— WHAT IS NEEDED —
Reproduce the entries exactly, but keep the pictures out of the copy.

═══ EXCERPTED DATA ═══

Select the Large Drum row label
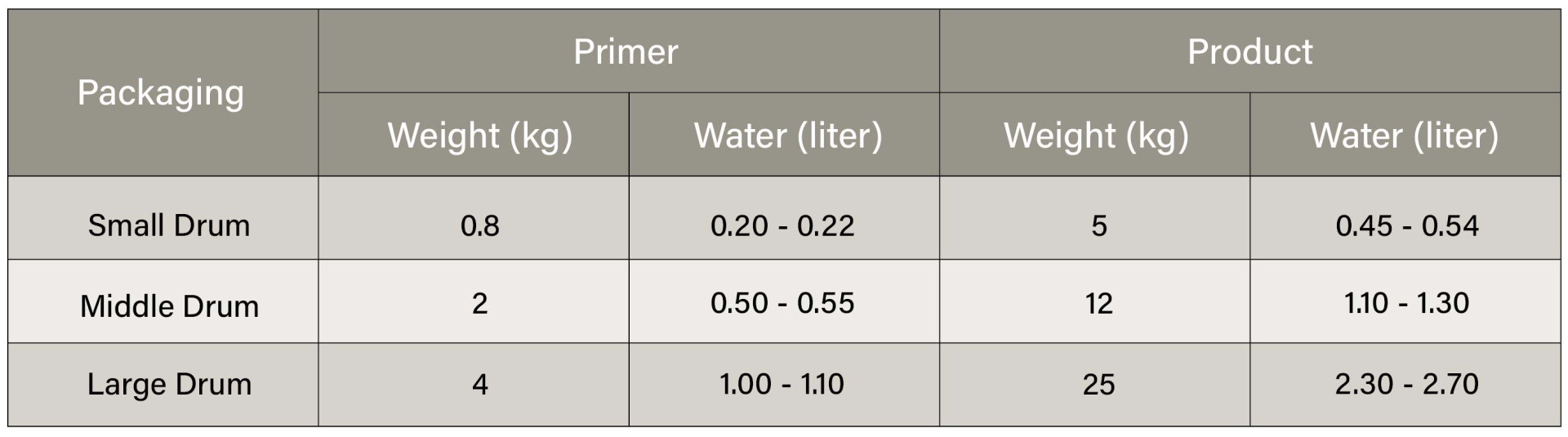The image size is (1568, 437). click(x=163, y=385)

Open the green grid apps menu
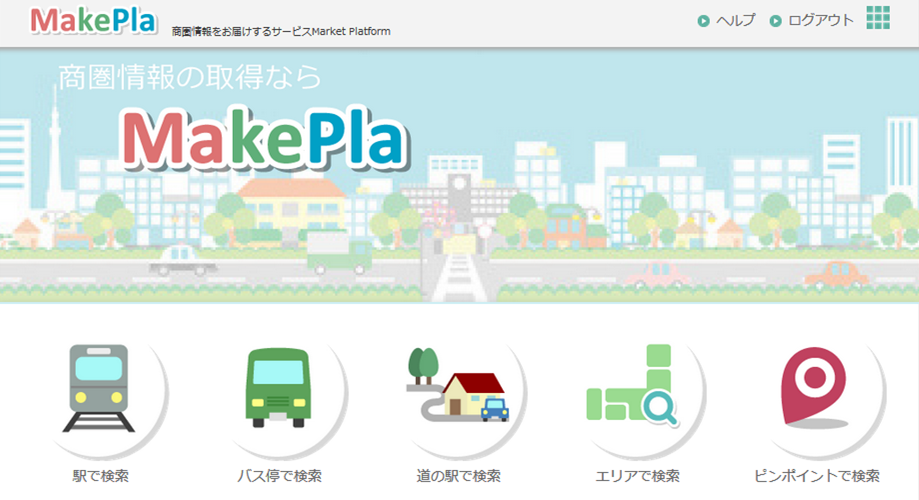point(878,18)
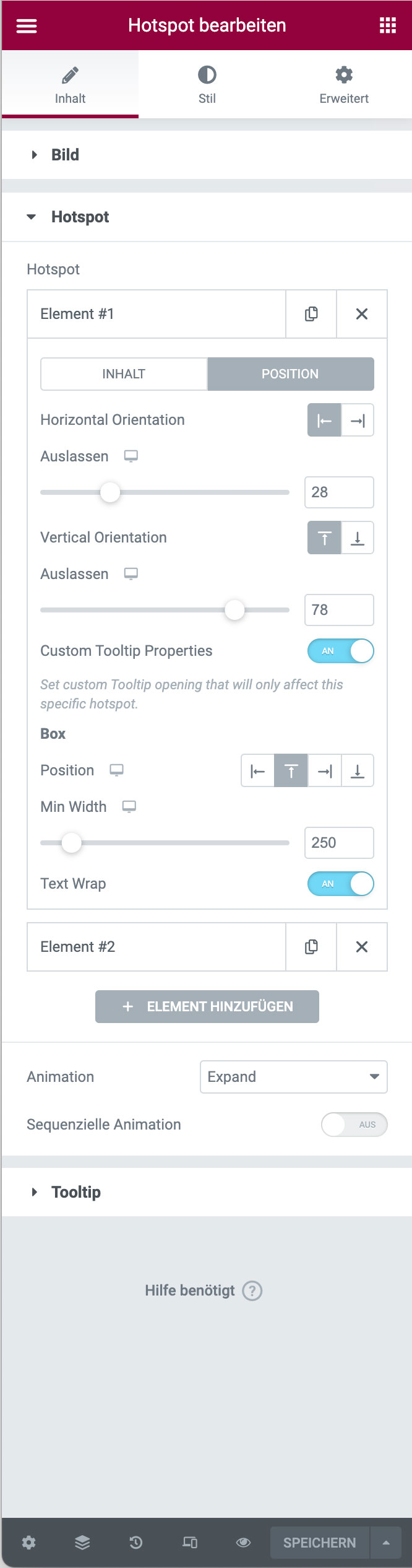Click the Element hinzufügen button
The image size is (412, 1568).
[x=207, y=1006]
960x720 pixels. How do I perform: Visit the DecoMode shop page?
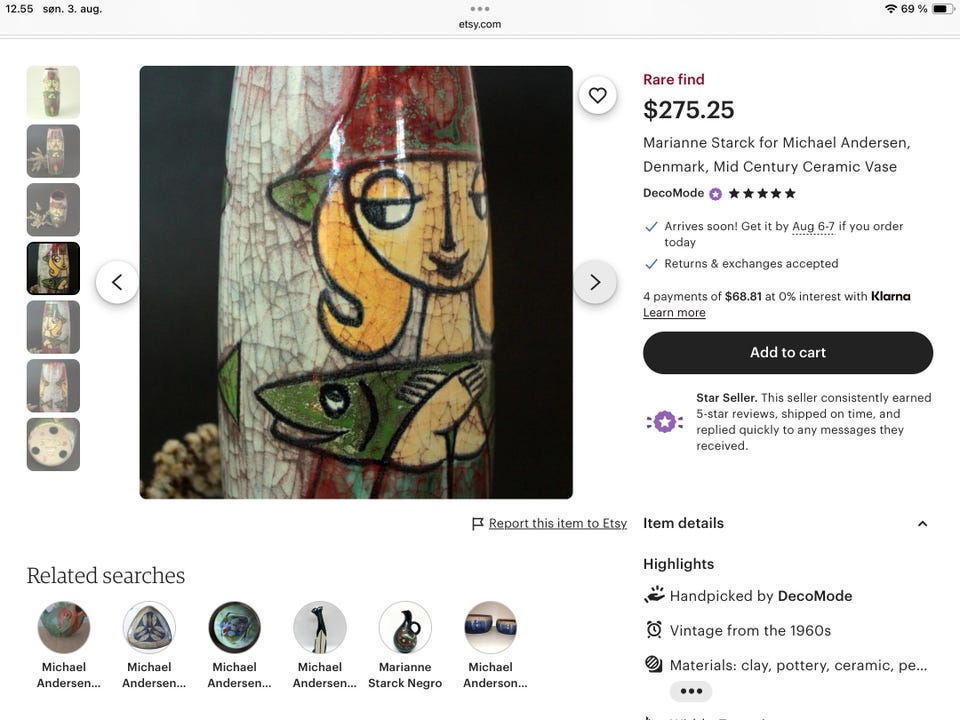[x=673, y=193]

═══

— TASK RESPONSE —
Select the Large Drum row label
The image size is (1568, 437). click(x=163, y=385)

Open the green grid apps menu
point(878,18)
Click the Element hinzufügen button
The image size is (412, 1568).
[x=207, y=1006]
960x720 pixels. How do I perform: Visit the DecoMode shop page?
[x=673, y=193]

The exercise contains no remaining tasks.